Nick gaped at her words. He couldn’t believe she’d encourage Bubba to fight when all he did was get dogged out by his mother for even thinking about fighting.

The universe had a sick sense of humor.

Dr. Burdette shook her head, then met Nick’s gaze. “I don’t know where he gets his gargantuan size from. My entire side of the family is mutantly short. Heck, I’m taller than two of my brothers. They are truly concentrated evil which is why they’re meaner than all get out. And while his daddy is average, his daddy
is
average. Genes make no sense to me.”

Bubba snorted. “You know, Mama, I don’t find that comforting given the fact that you’re one of the top pediatric surgeons in the country, and have written several defining works on genetic links to diseases.” He glanced at Nick and Kody. “It’s kind of like the time she baked me cookies when I was a kid, and then came up to my room to offer them to me while I was getting dressed for Halloween.”

“Oh Lord, not that again,” his mother said under her breath.

Nick was so confused. “What’s wrong with cookies?” His mom tried to bake, but it was not her forte. They were always burnt on the outside and still raw dough on the inside.

Bubba snorted. “Nick, I’m telling you this for your own good. If a woman, even your own mother, comes up and offers you cookies while she’s wearing a black apron with a skull and crossbones on it … decline. Just saying.”

His mother laughed. “It was during Halloween. Good grief. Who knew I’d scar you for life by offering you a snickerdoodle? I can just hear that conversation with your therapist now. ‘Oh, Doctor, it was so awful. There I sat as a little innocent child, playing my video games on my little baby tummy, when all of a sudden, my mean, awful mama, who’d just come off a thirty-six-hour shift at the hospital, who had driven two and a half hours to get home so that she could finish sewing up my Gene Simmons costume for trick-or-treating after my daddy had accidentally sewed the sleeve shut, and bake me some mummy dogs and snickerdoodles, offered me one.’” She held the back of her hand to her forehead. “‘Oh the humanity, Doctor. Oh the humanity I have seen. You just don’t know my pain. You. Just. Don’t. Know.’”
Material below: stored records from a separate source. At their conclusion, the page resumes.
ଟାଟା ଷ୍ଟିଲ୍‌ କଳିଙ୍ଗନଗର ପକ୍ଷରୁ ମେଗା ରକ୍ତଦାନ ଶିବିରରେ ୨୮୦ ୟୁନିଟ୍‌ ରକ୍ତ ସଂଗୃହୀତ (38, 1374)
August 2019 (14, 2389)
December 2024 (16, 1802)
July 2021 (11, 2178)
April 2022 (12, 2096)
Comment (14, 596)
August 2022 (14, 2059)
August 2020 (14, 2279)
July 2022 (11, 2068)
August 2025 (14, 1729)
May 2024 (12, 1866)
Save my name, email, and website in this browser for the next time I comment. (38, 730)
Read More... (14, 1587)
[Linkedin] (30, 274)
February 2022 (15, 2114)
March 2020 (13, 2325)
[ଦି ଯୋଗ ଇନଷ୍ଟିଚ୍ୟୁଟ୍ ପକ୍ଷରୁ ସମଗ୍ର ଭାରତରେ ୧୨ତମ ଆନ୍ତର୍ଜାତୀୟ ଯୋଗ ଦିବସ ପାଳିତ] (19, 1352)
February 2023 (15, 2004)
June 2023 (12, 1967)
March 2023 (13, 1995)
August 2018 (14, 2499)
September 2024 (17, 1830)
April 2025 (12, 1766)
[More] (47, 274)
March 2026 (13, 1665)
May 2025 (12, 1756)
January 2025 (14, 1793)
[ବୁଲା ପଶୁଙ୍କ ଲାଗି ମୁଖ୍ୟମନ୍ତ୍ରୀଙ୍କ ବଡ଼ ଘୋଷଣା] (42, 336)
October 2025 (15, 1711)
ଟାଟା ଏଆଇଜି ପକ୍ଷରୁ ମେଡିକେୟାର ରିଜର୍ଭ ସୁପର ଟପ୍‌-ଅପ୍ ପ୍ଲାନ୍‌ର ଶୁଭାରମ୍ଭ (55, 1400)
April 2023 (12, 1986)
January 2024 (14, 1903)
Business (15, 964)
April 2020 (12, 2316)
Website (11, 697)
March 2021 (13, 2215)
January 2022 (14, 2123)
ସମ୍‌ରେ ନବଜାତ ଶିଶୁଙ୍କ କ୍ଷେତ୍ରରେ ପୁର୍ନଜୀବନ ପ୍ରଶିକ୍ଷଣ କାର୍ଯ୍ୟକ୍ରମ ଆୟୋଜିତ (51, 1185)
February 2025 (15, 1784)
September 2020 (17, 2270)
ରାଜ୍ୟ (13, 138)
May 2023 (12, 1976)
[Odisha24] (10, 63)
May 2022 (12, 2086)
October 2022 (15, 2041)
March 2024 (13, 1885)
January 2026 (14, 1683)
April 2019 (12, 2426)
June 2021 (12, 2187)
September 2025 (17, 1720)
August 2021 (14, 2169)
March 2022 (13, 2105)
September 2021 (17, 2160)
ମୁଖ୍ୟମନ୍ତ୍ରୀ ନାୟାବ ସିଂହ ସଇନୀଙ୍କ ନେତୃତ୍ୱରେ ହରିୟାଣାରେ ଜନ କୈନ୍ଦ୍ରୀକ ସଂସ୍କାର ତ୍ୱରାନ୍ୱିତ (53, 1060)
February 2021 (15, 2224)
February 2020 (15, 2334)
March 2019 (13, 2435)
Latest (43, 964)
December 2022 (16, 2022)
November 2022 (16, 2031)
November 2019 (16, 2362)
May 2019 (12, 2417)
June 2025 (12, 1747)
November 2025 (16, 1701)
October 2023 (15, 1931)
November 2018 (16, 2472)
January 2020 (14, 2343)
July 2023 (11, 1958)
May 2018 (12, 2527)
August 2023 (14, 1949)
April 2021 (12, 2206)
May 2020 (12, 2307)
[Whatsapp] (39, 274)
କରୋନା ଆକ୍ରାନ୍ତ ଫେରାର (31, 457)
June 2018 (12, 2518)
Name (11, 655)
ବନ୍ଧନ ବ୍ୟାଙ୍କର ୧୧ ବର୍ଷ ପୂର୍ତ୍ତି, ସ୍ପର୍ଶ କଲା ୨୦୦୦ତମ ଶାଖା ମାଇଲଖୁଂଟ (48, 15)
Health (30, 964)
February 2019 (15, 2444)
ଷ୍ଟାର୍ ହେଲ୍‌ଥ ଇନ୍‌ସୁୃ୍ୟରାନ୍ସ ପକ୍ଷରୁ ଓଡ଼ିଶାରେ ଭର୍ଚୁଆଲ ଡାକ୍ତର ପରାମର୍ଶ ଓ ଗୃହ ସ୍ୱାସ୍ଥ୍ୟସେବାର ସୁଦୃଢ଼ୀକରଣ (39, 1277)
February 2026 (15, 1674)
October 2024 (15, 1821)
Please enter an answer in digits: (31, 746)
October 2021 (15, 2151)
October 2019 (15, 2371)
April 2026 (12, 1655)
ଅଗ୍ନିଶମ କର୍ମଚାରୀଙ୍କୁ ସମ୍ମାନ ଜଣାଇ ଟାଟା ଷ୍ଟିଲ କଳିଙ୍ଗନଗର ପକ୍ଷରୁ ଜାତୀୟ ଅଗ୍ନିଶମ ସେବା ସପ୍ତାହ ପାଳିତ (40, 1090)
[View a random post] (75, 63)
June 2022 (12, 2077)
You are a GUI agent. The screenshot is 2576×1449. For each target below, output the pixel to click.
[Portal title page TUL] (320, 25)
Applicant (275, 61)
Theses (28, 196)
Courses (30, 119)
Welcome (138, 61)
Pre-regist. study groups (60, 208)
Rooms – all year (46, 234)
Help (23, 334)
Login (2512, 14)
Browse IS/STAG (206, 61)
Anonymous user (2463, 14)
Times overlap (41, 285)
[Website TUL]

She gave Kody and Nick a droll stare. “I’ll bet if you tried to give him a snickerdoodle today, he’d scream like a girl and run for cover.” She paused and narrowed her eyes. Then a wide smile broke across her face. “I know what I’m making for dinner.” She grinned at Bubba. “You got any cinnamon in your kitchen, Bugaboo? Or is it all half-empty cereal boxes and Snickers like normal?”

“I got a loaf of bread and some peanut butter, too.”

She rolled her eyes. “Oh I’m so sorry, honey. I didn’t mean to insult you.” Her voice shook with laughter and sarcasm.

Nick laughed. “I like your mama, Bubba. She’s a lot of fun.”

“That’s ’cause she’s not busting
your
chops. As my dad would say, she’s like a head injury. Only funny when it happens to somebody else.”

He wouldn’t argue that. No one was immune from the blistering tongue of maternal criticism. But Nick wanted to return to something Bubba’s mom had mentioned that he hadn’t known about Bubba. Something he just couldn’t wrap his mind around. “Did you really play football?”

Bubba shrugged nonchalantly. “For a little while.”

“Little while, my pink patootie.” His mama turned her attention back to Nick and Kody. “Let me tell you about my baby boy, Nick. He was a first-string linebacker. One of the best you ever saw. When he wasn’t blowing stuff up around the house conducting bizarre experiments,” she glanced sideways at Bubba, “like the time he tried to launch the TV into space for the aliens to see—”

“Mama, I was four years old, let it go already. Dang … Do something stupid around your mama, one time, when you’re four years old and you never live it down.”

She ignored his interruption. “… He had a football in his hands and was leaving everybody in his wake. No one could catch him. The people who knew better than to mock him used to call him Battleground Bulldozer Burdette or Trip B for short. He had a full-blown football
and
academic scholarship to MIT, where he was one of their most valued players all four years he was there. He had offers to go pro and I don’t mean one or two teams. He was the number-one draft pick and was promised everything you can imagine if he’d sign. He could have played for any NFL team, anywhere.”